As shown in Fig. 1, the boxplots depict the general span of IAQI (NO_{2}, PM_{10}, O_{3}, PM_{25}) and the AQIs in above three localities. It is not difficult to find that, the IAQI and AQI in GH locality were generally higher than other two localities. The JHS locality showed higher NO_{2} and the ZKX locality showed higher O_{3}. In JHS locality, the AQIs were significantly lower than other two localities. The distribution range of the IAQIs and AQIs in the GH and JHS localities were similar.
In life, what people pay more attention to is the AQI class. It is more concise, intuitive, and easy to understand than AQIs. According to technical regulation on ambient air quality index [22], the AQIs were further transformed into six classes as shown in Table 2.

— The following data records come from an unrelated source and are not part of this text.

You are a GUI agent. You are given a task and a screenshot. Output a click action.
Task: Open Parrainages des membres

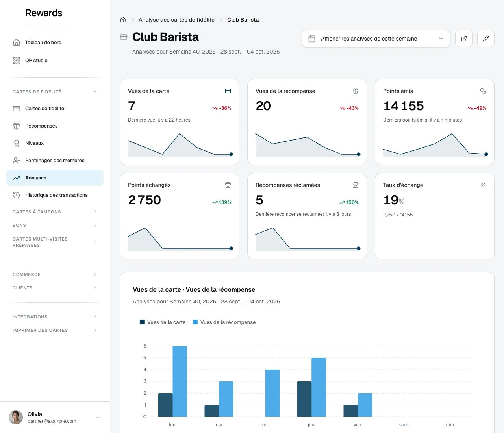click(x=55, y=160)
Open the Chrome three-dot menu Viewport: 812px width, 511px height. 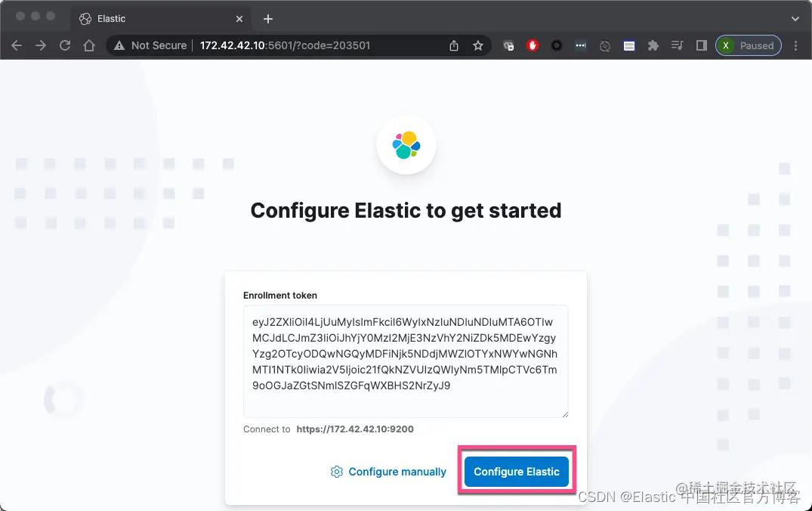(x=796, y=45)
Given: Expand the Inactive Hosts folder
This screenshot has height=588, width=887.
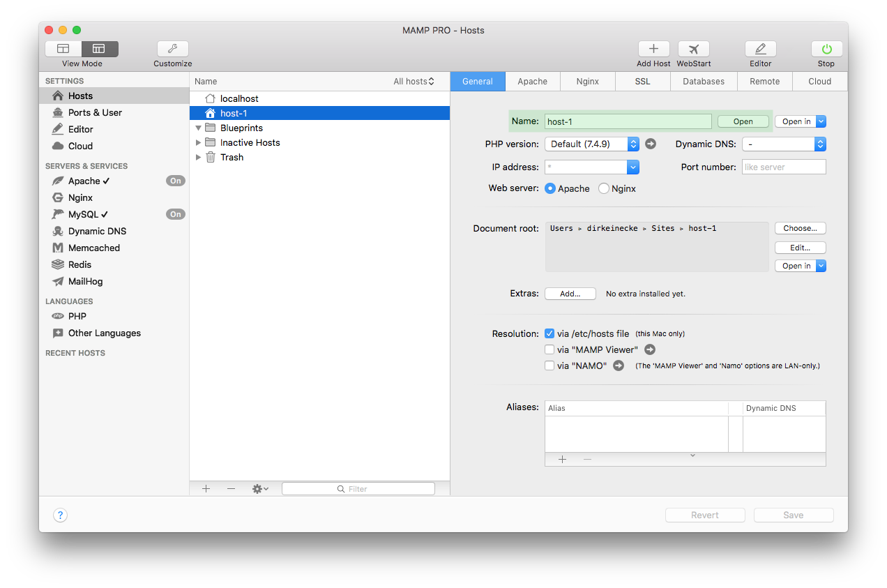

Figure 2 computes the cumulative days of various different air quality classes at different localities in the observation period, which shows further detailed information on the distribution of the AQI classes. The AQIs show that the air in these localities is good or slightly polluted.
Figure 3 provides the composition and percentages of determinative pollutants in the AQIs. It is found that PM_{2.5} and O_{3} play a determining role in the AQI computing, while NO_{2} and SO_{2} together account for about 20~ 30% importance. The impacts degree of determinative pollutants was calculated in the occurrence proportion of AQI.
In order to make 1 day ahead AQI predictions, our study used several machine learning algorithms. There is no one approach can do the best at any time, each approach has its own limitations and advantages. Although artificial neural networks have been widely used in various prediction domain, it has been criticized for poor generalization performance and high computational complexity [6, 15, 23, 24] Support vector regression can provide good generalization performance and lower computation cost but it may perform poorly on the noisy data. Finally, this paper proposed a regression prediction algorithm based on cloud model granulation and support vector machines, which are competent to process inherent fuzziness and randomness in both the human knowledge and data, also inherit the strong generalization performance and low running cost of SVR. The experiments with the presented methods were carried out in macOS Sierra, MATLAB R2016b Neural Network Toolbox (nntraintool), A Library for Support Vector Machines (LIBSVM3.22) [25]. For the sake of fairness, it used grid search algorithm for parameter selection in all algorithms.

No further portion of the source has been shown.